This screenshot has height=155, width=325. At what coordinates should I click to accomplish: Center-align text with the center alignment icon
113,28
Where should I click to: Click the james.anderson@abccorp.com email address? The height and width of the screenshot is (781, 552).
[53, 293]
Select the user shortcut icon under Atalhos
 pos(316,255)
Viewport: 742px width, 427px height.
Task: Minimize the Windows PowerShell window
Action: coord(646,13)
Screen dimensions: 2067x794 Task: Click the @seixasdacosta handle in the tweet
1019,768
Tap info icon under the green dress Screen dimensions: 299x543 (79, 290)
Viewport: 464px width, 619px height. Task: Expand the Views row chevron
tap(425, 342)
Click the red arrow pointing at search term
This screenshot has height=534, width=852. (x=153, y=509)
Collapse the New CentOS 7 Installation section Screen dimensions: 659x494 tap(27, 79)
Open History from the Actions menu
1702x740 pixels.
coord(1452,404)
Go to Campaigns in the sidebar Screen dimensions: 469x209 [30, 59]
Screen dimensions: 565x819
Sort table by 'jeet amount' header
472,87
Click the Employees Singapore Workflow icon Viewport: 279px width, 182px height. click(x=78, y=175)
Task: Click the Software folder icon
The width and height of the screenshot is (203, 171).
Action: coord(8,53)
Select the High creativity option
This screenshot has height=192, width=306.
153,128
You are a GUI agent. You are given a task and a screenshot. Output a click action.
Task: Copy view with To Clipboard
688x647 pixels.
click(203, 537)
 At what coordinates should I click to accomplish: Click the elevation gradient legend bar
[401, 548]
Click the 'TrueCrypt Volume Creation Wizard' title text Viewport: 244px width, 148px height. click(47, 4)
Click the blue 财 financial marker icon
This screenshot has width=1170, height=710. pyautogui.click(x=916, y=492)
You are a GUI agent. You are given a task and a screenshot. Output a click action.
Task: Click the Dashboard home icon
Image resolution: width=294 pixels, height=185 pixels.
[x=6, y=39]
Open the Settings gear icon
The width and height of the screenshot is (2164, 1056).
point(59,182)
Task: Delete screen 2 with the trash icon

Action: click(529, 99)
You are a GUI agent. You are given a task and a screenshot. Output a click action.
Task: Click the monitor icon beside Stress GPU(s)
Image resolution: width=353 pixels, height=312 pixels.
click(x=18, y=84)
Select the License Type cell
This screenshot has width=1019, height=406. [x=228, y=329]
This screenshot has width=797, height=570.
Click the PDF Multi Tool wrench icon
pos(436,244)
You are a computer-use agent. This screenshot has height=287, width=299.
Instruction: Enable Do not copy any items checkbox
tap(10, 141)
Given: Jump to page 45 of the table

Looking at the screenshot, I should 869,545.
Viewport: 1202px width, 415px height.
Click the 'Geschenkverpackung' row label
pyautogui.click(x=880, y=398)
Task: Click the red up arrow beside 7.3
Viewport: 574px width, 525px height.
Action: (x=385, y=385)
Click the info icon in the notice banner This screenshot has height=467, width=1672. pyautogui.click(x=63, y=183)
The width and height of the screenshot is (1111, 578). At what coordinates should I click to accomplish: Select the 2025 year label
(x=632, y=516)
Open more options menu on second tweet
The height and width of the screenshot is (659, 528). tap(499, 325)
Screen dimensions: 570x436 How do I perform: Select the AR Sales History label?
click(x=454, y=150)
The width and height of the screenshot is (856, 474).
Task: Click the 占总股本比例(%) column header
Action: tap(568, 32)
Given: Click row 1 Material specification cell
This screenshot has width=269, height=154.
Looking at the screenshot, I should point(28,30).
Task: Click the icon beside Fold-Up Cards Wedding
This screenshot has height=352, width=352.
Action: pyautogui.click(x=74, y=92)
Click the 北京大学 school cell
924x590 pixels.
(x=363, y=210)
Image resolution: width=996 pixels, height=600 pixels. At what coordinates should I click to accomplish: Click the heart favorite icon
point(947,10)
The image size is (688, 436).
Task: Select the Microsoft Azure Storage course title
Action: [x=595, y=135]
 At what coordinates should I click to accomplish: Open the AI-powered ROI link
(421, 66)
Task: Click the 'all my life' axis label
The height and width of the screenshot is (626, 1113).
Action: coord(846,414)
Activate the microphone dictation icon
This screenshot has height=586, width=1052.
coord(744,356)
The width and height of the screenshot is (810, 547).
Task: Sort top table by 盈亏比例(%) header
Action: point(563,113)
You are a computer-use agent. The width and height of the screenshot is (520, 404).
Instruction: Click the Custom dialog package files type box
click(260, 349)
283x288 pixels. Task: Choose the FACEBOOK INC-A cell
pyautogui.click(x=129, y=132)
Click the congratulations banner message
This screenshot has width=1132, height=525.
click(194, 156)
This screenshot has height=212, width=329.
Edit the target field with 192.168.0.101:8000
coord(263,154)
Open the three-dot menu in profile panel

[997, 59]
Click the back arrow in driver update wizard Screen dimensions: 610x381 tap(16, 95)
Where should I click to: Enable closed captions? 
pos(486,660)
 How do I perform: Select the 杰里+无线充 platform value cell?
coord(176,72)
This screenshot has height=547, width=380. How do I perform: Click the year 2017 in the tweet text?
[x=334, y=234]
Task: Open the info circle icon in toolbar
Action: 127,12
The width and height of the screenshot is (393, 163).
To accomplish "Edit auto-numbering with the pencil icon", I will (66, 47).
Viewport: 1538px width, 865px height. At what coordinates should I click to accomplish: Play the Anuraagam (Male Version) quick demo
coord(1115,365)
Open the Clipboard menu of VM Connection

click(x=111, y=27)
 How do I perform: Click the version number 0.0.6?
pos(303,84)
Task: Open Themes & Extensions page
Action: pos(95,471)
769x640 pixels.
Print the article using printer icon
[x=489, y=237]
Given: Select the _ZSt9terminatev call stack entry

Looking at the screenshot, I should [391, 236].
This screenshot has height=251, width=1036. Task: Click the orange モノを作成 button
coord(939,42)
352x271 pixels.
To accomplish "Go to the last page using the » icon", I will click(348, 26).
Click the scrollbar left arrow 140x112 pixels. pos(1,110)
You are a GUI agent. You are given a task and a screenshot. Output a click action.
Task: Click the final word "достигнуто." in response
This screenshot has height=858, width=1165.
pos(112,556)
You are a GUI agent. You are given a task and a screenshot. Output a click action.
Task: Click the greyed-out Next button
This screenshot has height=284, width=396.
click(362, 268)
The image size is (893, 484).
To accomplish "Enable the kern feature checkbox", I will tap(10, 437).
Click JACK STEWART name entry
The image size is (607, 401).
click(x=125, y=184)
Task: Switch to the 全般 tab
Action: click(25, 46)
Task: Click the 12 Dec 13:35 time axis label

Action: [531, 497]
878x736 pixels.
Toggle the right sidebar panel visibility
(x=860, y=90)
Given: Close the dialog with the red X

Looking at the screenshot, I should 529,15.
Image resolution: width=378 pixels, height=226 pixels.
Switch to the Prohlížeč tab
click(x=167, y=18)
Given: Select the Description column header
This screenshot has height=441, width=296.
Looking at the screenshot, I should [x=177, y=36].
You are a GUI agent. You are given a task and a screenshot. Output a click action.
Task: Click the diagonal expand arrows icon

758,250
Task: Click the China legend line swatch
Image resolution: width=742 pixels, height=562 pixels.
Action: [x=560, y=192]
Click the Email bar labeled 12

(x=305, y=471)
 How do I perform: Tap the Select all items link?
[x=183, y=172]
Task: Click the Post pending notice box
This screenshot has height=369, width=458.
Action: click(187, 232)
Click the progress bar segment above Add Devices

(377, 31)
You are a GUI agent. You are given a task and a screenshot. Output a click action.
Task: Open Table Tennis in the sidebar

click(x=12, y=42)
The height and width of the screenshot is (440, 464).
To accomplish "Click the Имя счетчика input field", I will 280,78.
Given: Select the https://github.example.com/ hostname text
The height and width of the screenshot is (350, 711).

--------------------------------------------------

* **Activity**: Give the data again in full, keeping every line as it was.

* **Reply to the task**:
This screenshot has height=155, width=325. At what coordinates should I click to accomplish: Center-align text with the center alignment icon
113,28
Where should I click to: Click the james.anderson@abccorp.com email address? The height and width of the screenshot is (781, 552).
[53, 293]
Select the user shortcut icon under Atalhos
 pos(316,255)
Viewport: 742px width, 427px height.
Task: Minimize the Windows PowerShell window
Action: coord(646,13)
Screen dimensions: 2067x794 Task: Click the @seixasdacosta handle in the tweet
1019,768
Tap info icon under the green dress Screen dimensions: 299x543 (79, 290)
Viewport: 464px width, 619px height. Task: Expand the Views row chevron
tap(425, 342)
Click the red arrow pointing at search term
This screenshot has height=534, width=852. (x=153, y=509)
Collapse the New CentOS 7 Installation section Screen dimensions: 659x494 tap(27, 79)
Open History from the Actions menu
1702x740 pixels.
coord(1452,404)
Go to Campaigns in the sidebar Screen dimensions: 469x209 [30, 59]
Screen dimensions: 565x819
Sort table by 'jeet amount' header
472,87
Click the Employees Singapore Workflow icon Viewport: 279px width, 182px height. click(x=78, y=175)
Task: Click the Software folder icon
The width and height of the screenshot is (203, 171).
Action: coord(8,53)
Select the High creativity option
This screenshot has height=192, width=306.
153,128
You are a GUI agent. You are given a task and a screenshot. Output a click action.
Task: Copy view with To Clipboard
688x647 pixels.
click(203, 537)
 At what coordinates should I click to accomplish: Click the elevation gradient legend bar
[401, 548]
Click the 'TrueCrypt Volume Creation Wizard' title text Viewport: 244px width, 148px height. click(47, 4)
Click the blue 财 financial marker icon
This screenshot has width=1170, height=710. pyautogui.click(x=916, y=492)
You are a GUI agent. You are given a task and a screenshot. Output a click action.
Task: Click the Dashboard home icon
Image resolution: width=294 pixels, height=185 pixels.
[x=6, y=39]
Open the Settings gear icon
The width and height of the screenshot is (2164, 1056).
point(59,182)
Task: Delete screen 2 with the trash icon

Action: click(529, 99)
You are a GUI agent. You are given a task and a screenshot. Output a click action.
Task: Click the monitor icon beside Stress GPU(s)
Image resolution: width=353 pixels, height=312 pixels.
click(x=18, y=84)
Select the License Type cell
This screenshot has width=1019, height=406. [x=228, y=329]
This screenshot has width=797, height=570.
Click the PDF Multi Tool wrench icon
pos(436,244)
You are a computer-use agent. This screenshot has height=287, width=299.
Instruction: Enable Do not copy any items checkbox
tap(10, 141)
Given: Jump to page 45 of the table

Looking at the screenshot, I should 869,545.
Viewport: 1202px width, 415px height.
Click the 'Geschenkverpackung' row label
pyautogui.click(x=880, y=398)
Task: Click the red up arrow beside 7.3
Viewport: 574px width, 525px height.
Action: (x=385, y=385)
Click the info icon in the notice banner This screenshot has height=467, width=1672. pyautogui.click(x=63, y=183)
The width and height of the screenshot is (1111, 578). At what coordinates should I click to accomplish: Select the 2025 year label
(x=632, y=516)
Open more options menu on second tweet
The height and width of the screenshot is (659, 528). tap(499, 325)
Screen dimensions: 570x436 How do I perform: Select the AR Sales History label?
click(x=454, y=150)
The width and height of the screenshot is (856, 474).
Task: Click the 占总股本比例(%) column header
Action: tap(568, 32)
Given: Click row 1 Material specification cell
This screenshot has width=269, height=154.
Looking at the screenshot, I should point(28,30).
Task: Click the icon beside Fold-Up Cards Wedding
This screenshot has height=352, width=352.
Action: pyautogui.click(x=74, y=92)
Click the 北京大学 school cell
924x590 pixels.
(x=363, y=210)
Image resolution: width=996 pixels, height=600 pixels. At what coordinates should I click to accomplish: Click the heart favorite icon
point(947,10)
The image size is (688, 436).
Task: Select the Microsoft Azure Storage course title
Action: [x=595, y=135]
 At what coordinates should I click to accomplish: Open the AI-powered ROI link
(421, 66)
Task: Click the 'all my life' axis label
The height and width of the screenshot is (626, 1113).
Action: coord(846,414)
Activate the microphone dictation icon
This screenshot has height=586, width=1052.
coord(744,356)
The width and height of the screenshot is (810, 547).
Task: Sort top table by 盈亏比例(%) header
Action: point(563,113)
You are a computer-use agent. The width and height of the screenshot is (520, 404).
Instruction: Click the Custom dialog package files type box
click(260, 349)
283x288 pixels. Task: Choose the FACEBOOK INC-A cell
pyautogui.click(x=129, y=132)
Click the congratulations banner message
This screenshot has width=1132, height=525.
click(194, 156)
This screenshot has height=212, width=329.
Edit the target field with 192.168.0.101:8000
coord(263,154)
Open the three-dot menu in profile panel

[997, 59]
Click the back arrow in driver update wizard Screen dimensions: 610x381 tap(16, 95)
Where should I click to: Enable closed captions? 
pos(486,660)
 How do I perform: Select the 杰里+无线充 platform value cell?
coord(176,72)
This screenshot has height=547, width=380. How do I perform: Click the year 2017 in the tweet text?
[x=334, y=234]
Task: Open the info circle icon in toolbar
Action: 127,12
The width and height of the screenshot is (393, 163).
To accomplish "Edit auto-numbering with the pencil icon", I will (66, 47).
Viewport: 1538px width, 865px height. At what coordinates should I click to accomplish: Play the Anuraagam (Male Version) quick demo
coord(1115,365)
Open the Clipboard menu of VM Connection

click(x=111, y=27)
 How do I perform: Click the version number 0.0.6?
pos(303,84)
Task: Open Themes & Extensions page
Action: pos(95,471)
769x640 pixels.
Print the article using printer icon
[x=489, y=237]
Given: Select the _ZSt9terminatev call stack entry

Looking at the screenshot, I should [391, 236].
This screenshot has height=251, width=1036. Task: Click the orange モノを作成 button
coord(939,42)
352x271 pixels.
To accomplish "Go to the last page using the » icon", I will click(348, 26).
Click the scrollbar left arrow 140x112 pixels. pos(1,110)
You are a GUI agent. You are given a task and a screenshot. Output a click action.
Task: Click the final word "достигнуто." in response
This screenshot has height=858, width=1165.
pos(112,556)
You are a GUI agent. You are given a task and a screenshot. Output a click action.
Task: Click the greyed-out Next button
This screenshot has height=284, width=396.
click(362, 268)
The image size is (893, 484).
To accomplish "Enable the kern feature checkbox", I will tap(10, 437).
Click JACK STEWART name entry
The image size is (607, 401).
click(x=125, y=184)
Task: Switch to the 全般 tab
Action: click(25, 46)
Task: Click the 12 Dec 13:35 time axis label

Action: [531, 497]
878x736 pixels.
Toggle the right sidebar panel visibility
(x=860, y=90)
Given: Close the dialog with the red X

Looking at the screenshot, I should 529,15.
Image resolution: width=378 pixels, height=226 pixels.
Switch to the Prohlížeč tab
click(x=167, y=18)
Given: Select the Description column header
This screenshot has height=441, width=296.
Looking at the screenshot, I should [x=177, y=36].
You are a GUI agent. You are given a task and a screenshot. Output a click action.
Task: Click the diagonal expand arrows icon

758,250
Task: Click the China legend line swatch
Image resolution: width=742 pixels, height=562 pixels.
Action: [x=560, y=192]
Click the Email bar labeled 12

(x=305, y=471)
 How do I perform: Tap the Select all items link?
[x=183, y=172]
Task: Click the Post pending notice box
This screenshot has height=369, width=458.
Action: click(187, 232)
Click the progress bar segment above Add Devices

(377, 31)
You are a GUI agent. You are given a task and a screenshot. Output a click action.
Task: Open Table Tennis in the sidebar

click(x=12, y=42)
The height and width of the screenshot is (440, 464).
To accomplish "Click the Имя счетчика input field", I will 280,78.
Given: Select the https://github.example.com/ hostname text
The height and width of the screenshot is (350, 711).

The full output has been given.